On September 3, 1783, Benjamin Franklin, John Jay, and John Adams strode into the Hôtel d’York,
1
not far from Lafayette’s home in Paris, to sign the Treaty of Paris that ended the Revolutionary War. The American signatories invited the tortured former president of Congress, Henry Laurens, whom the British had captured and exchanged for Cornwallis, to share in the historic American triumph. As the Americans and British were signing the Treaty of Paris, French and Spanish diplomats signed a separate treaty with the British at the Palace of Versailles ending their war with Britain and establishing peace in western Europe for the first time in more than forty years.

From his camp in the hills above the Hudson north of New York, a jubilant George Washington wrote to Lafayette that the treaties “will put a period to my military services & carry me back to the walks of private life, & to that relaxation and repose which can not but be grateful to a mind which has been on the stretch for more than eight years.”
2

For France, which lost twenty-five hundred men in the American Revolution, the Treaty of Versailles avenged her humiliating defeat in the Seven Years’ War and the galling disgrace of an English commissioner overseeing Dunkerque. He sailed home to England immediately after the signing, and King Louis XVI proclaimed an official holiday— the
Fêtes de la Paix
, or Festival of Peace. After a Te Deum at Nôtre-Dame Cathedral, the court staged a gala ceremony in the front courtyard of the Tuileries Palace in Paris. A huge bonfire lit the square in front of the Hôtel de Ville, or city hall, that evening, and the king ordered gargantuan buffets of food and wine in public squares for all the people of Paris—and orchestras to entertain as they ate, drank, danced, and savored victory over their historical nemesis, England.

In the weeks that followed, the Lafayettes made their magnificent home one of the most important social centers in Paris—a rendezvous for all Americans of note living or visiting the capital during one of the most festive eras the city had ever witnessed or ever would again. Paris was aglow with new theaters and clubs; publishers printed new books and periodicals; the Montgolfier brothers sent the first lighter-than-air balloons soaring over Paris and carried the first passengers across thirty miles of countryside from the Tuileries Gardens behind the royal palace. After winter’s chill forced balloon enthusiasts into warmer arenas, Dr. Friedrich Anton Mesmer of Vienna entranced them with demonstrations of his new discovery—“animal magnetism.” Before everyone’s eyes—including those of the delighted Lafayettes—Mesmer “cured” the sick and crippled by inducing trancelike states that harmonized their “dysharmonized” bodily functions. Lafayette enrolled as a “disciple”—for an initiation fee of 2,500 livres (about $25,000)—and Mesmer gladly shared a few secrets of animal magnetism with him, including a “cure” for Lafayette’s devastating seasickness whenever he set foot aboard ship. Polar forces would quickly restore his body’s harmony, Mesmer assured him, if he simply embraced the mainmast while facing the North Pole.
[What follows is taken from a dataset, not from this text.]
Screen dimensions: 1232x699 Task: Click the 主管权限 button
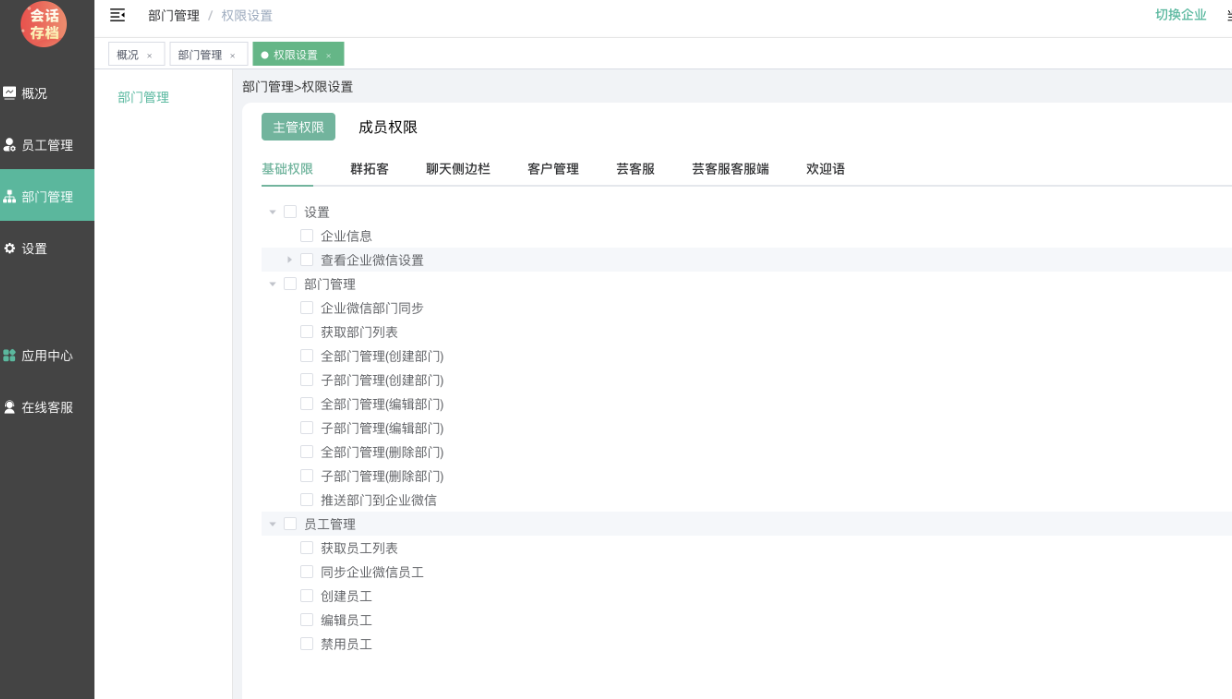click(298, 127)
Although the advent of peace permitted the French finance minister to reduce government spending, Queen Marie-Antoinette found ingenious new ways to increase it, including a study of the different classes of society within her realm. To examine peasant life, she ordered the construction of a hamlet, which still stands, on the palace grounds at Versailles, complete with flocks of sheep, goats, chickens, ducks, and geese. Workers dug an artificial stream and raised a cluster of thatched-roof houses and a working mill on its banks. Palace designers fashioned colorful peasant dresses for the queen, who strolled the footpaths, parasol in hand, to the applause of her courtiers, poised in equally stunning peasant dresses at the windows of the otherwise empty, uninhabited houses. Peasant life, she concluded, was pleasant indeed, if simple, with none of the hardships portrayed by social reformers such as Lafayette. It was a short carriage ride from her hamlet up the hill to the Petit Trianon, her palatial little marble playhouse, where she often went with a few close friends to escape the bustle of palace life.